Earth is the element in which death appears and may be experienced.
We began
by putting the question as to whether anything real could be found in
our world of illusion and Maya, whether there is anything in it
corresponding to a reality. I want you to hold clearly to the idea we
have just been considering. At the beginning of this course I told you
that the concepts to be considered were somewhat complicated. It will
therefore be necessary that we should not only try to understand
them, but also to meditate upon them; for only then will they be
clear to us. Now let us take this conception of death, that is, of
the earthly; for it presents a truly remarkable aspect. Whereas
concerning all our other concepts we could say that there was nothing
real in all the world of Maya around us, but that the reality must be
looked for in the spiritual behind it — we have now ascertained
that within the world of Maya there is that, which, precisely because
it is divided from its purpose, because it ought to be in the
spiritual world, may be called death. Thus something is cut off in
Maya, which actually ought not to be there. In the whole wide realm
of Maya, or the great illusion, we have nothing but deception and
illusion before us. Yet there is something there which corresponds to
a reality, because it is cut off from its true meaning in the
spiritual; and as soon as it enters Maya it encounters annihilation
and death. That declares to us nothing less significant than the
great occult truth: “In the whole world of Maya one thing only
shows itself in its reality — Death! All other phenomena must
be traced back to their reality; all other phenomena entering into
Maya have reality behind them; death is the single reality in Maya
for it consists in the fact that something was cut off from reality
and taken into Maya, That is why death is the one and only reality in
Maya. And now if we turn from the universal Maya to the great
principles of the world, a very important and essential
consequence of this statement, that in our world of Maya, Death
is the only reality, presents itself to occult science.
We can approach
what I want to say from yet another side. We can begin by considering the
beings of the other kingdoms surrounding us. We may ask: do minerals
die? To the occultist there could be no sense in saying that minerals
die. It would be just the same as saying that our finger-nails die
when we cut them. The finger-nail is nothing which as complete being
has claim to existence; but it is part of us, and when we cut it off
we separate it from ourselves, tear it away from the life it has in
connection with us. In reality it dies only when we ourselves die. In
the same sense, according to occult science, the minerals do not die.

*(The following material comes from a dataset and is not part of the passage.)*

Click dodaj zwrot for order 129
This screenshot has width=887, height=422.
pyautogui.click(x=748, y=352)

They are merely members of one great organism, just as a finger-nail
is a member of our own, and although a mineral may appear to perish,
it is in reality only severed from this great organism, just as the
piece of finger-nail is severed from our organism when we cut it off.
The destruction of a mineral is no death; for the mineral has no life
in itself, but only in the great organism of which it is a member.

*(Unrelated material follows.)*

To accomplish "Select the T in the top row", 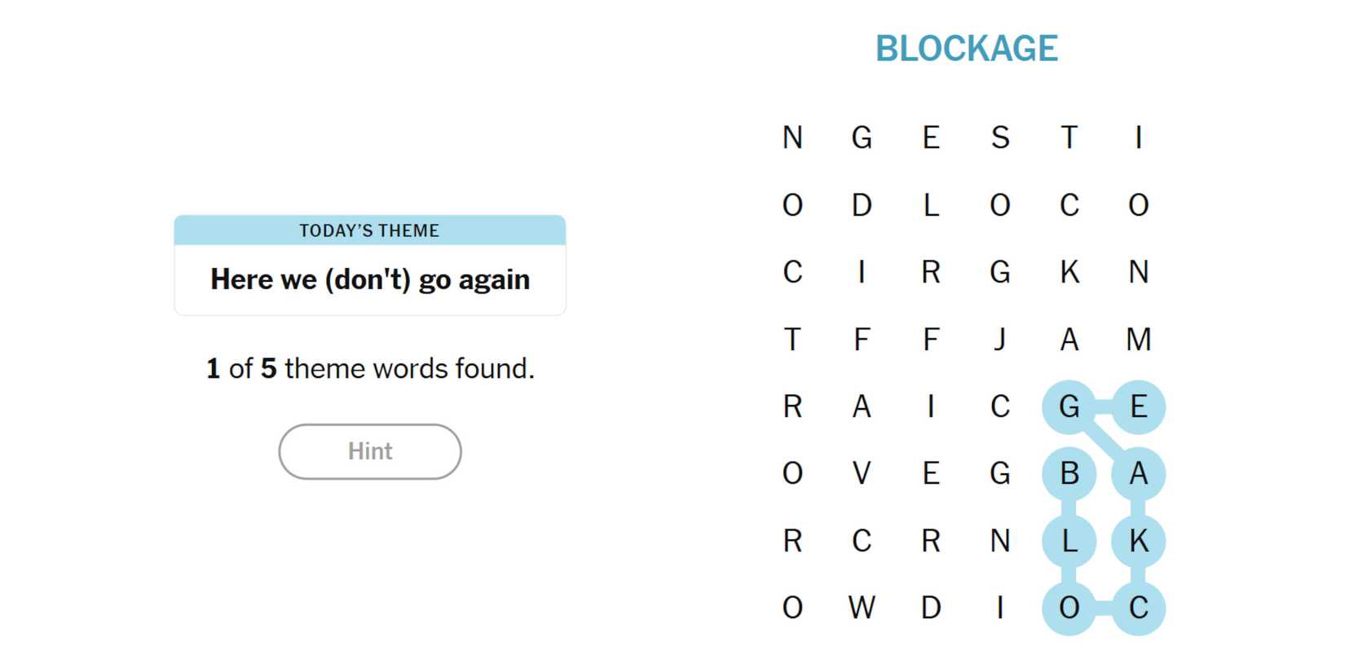I will [1069, 138].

The plant as such is not independent; it is a member — not of
one great organism, like the mineral — but of the whole
organism of the earth. To occult observation there would be no sense
in speaking of individual plant-organisms, only of the organism of
the earth of which the plants everywhere form part. And when we bring
them to their “death” it is just as when we cut away one
of our finger-nails. We cannot say that the fingernail has
died. Just as little can we say that of the plants; for they belong
to a great organism that is identical with the whole earth, an
organism which falls asleep in spring, sending forth the plants as
its organs towards the Sun; and in autumn it takes them back into
itself when it gathers their seeds into itself. There is no sense in
considering the plants as independent, for the whole earth organism
does not die when its separate plants fade — just as we
ourselves do not die when our hair goes grey, although we cannot
restore its colour by natural means.
We are, however,
in a different position from the plants. But the earth may in this respect
be compared to a man who could restore his grey hair to its natural
colour. The earth does not die; what is observed in the fading of the
plants is a process that takes place on the surface. So we can never
say that the plants really die. And even of the animals we cannot
actually say that they die, as we die. For in reality a separate
animal does not exist; what really exists is its group-soul, which is
in the super-sensible world. The reality of the animals is only to be
found on the astral plane as group-soul, and the individual animal is
condensed out of that. The death of an animal means the casting off a
member of the group-soul, which replaces it by another.
Thus what we
encounter at death in the mineral, plant, and animal kingdoms is only
apparent death, only in the world of Maya is that
“death.” In reality man alone dies, for he has
developed his individuality so far that it descends into his
physical body, in which during the earth-existence he must become
real. In reality death has only meaning for the Earth-existence of man.
If we grasp
this we must say: Man alone can truly experience death. Thus for man there
is, as we learn through occult research, a real overcoming of death,
a real victory over death. For every other being death is only
apparent, and does not in reality exist. If again we were to ascend
higher — from man to the Beings of the Hierarchies — we
should find that they do not know death in the human sense; so that
in reality actual death, that is death on the physical plane, comes
only to those beings who have to acquire something on that plane. Now
man has to acquire his ego-consciousness there. Without death he
could never find it. Neither with respect to the beings below man in
rank, nor to those higher than man is there any meaning in speaking
of actual death. But on the other hand as regards the Being whom we
call the “Christ-Being it must clearly be impossible to
obliterate his most significant earth deed. For indeed we have seen
that the most essential event to be considered in connection with the
Christ-Being is the Mystery of Golgotha; that is, the conquest of
death by life. But where can this conquest of death alone be
accomplished? Can it be accomplished in the higher worlds? No! For
even as regards the lower beings referred to as the mineral, plant
and animal kingdoms — as they have their true being in the
higher, super-sensible worlds — we cannot speak of death. And in
the course of our studies this winter we shall further show that
neither among the Higher Beings can there be a question of
death; only of change, metamorphosis, transformation. Only with
regard to man can we speak of the incision into life that we call
“death.” Man can only experience this death on the
physical plane. If man had never descended to the physical plane, he
would know nothing of death; for no being who has not trodden the
physical plane knows anything of death. In other worlds there is no
such thing as that which we call death, nothing but transformation,
metamorphosis. Would Christ undergo death He must descend to the
physical plane! There alone could He experience it.
Thus we see
that even in the historical development of man, the reality of the higher
worlds plays its part in Maya, in a remarkable way. Whereas
concerning every other historical event we can only interpret it
correctly by saying: “This historical event took place here on
the physical plane, but the cause of it is up above in the spiritual
world, we must look for it there”; we cannot say of the event
of Golgotha, “this event is here below on the physical plane
and something corresponding to it exists in the higher worlds.”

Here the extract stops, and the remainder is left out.